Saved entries
• • • • • • •

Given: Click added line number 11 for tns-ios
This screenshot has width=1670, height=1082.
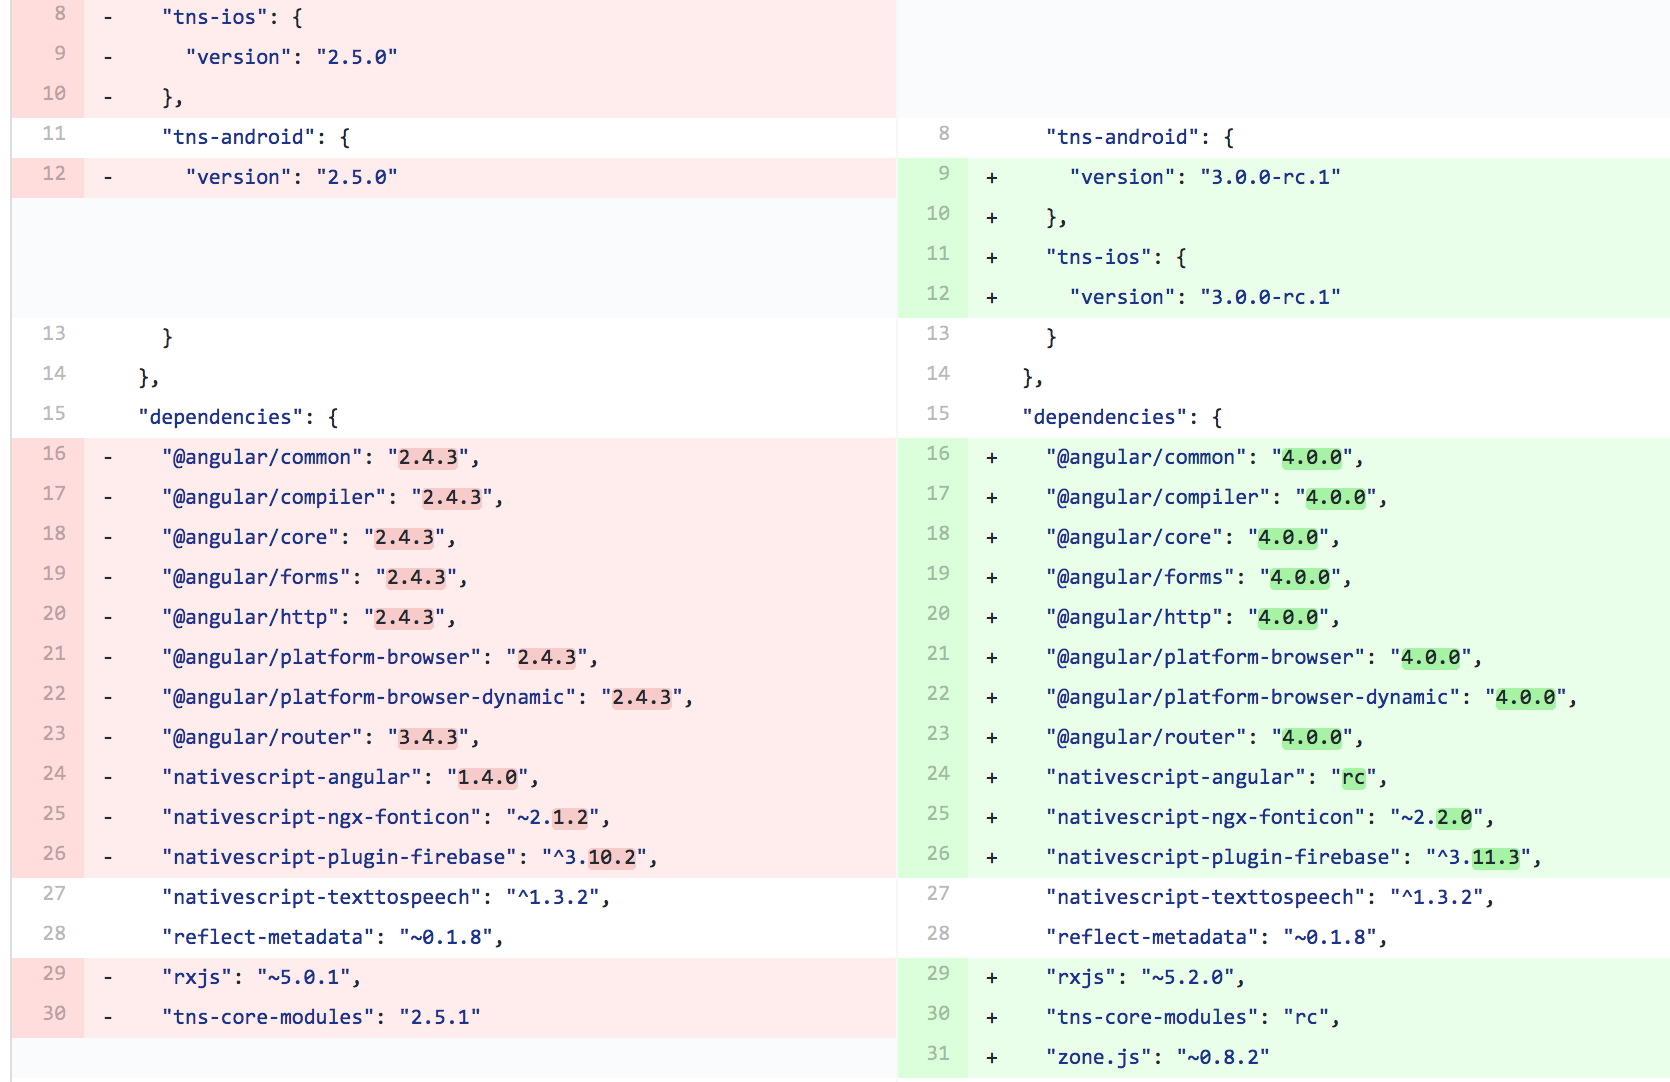Looking at the screenshot, I should tap(937, 254).
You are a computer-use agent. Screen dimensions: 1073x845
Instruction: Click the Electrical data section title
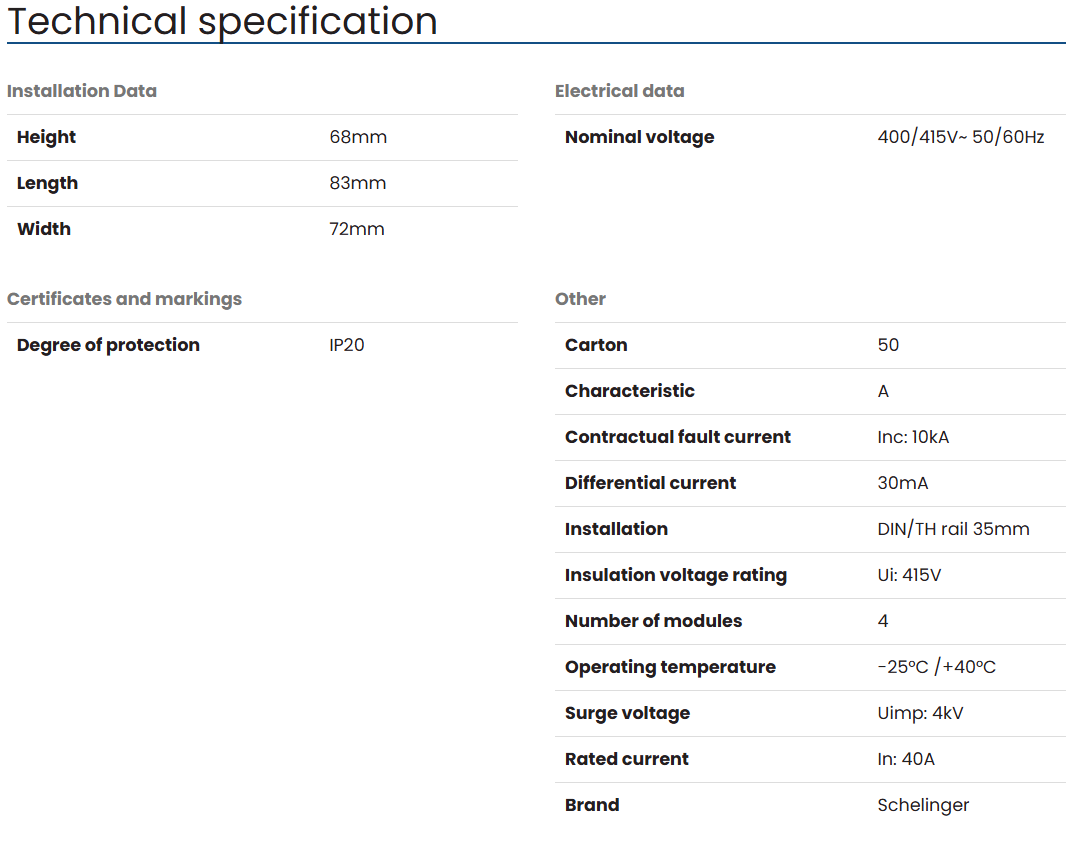620,91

• • • • • • •

An exact copy of the records above is required, leaving out the pictures.

# SOLUTION BELOW:
Given: Click added line number 11 for tns-ios
This screenshot has width=1670, height=1082.
Looking at the screenshot, I should tap(937, 254).
You are a computer-use agent. Screen dimensions: 1073x845
Instruction: Click the Electrical data section title
620,91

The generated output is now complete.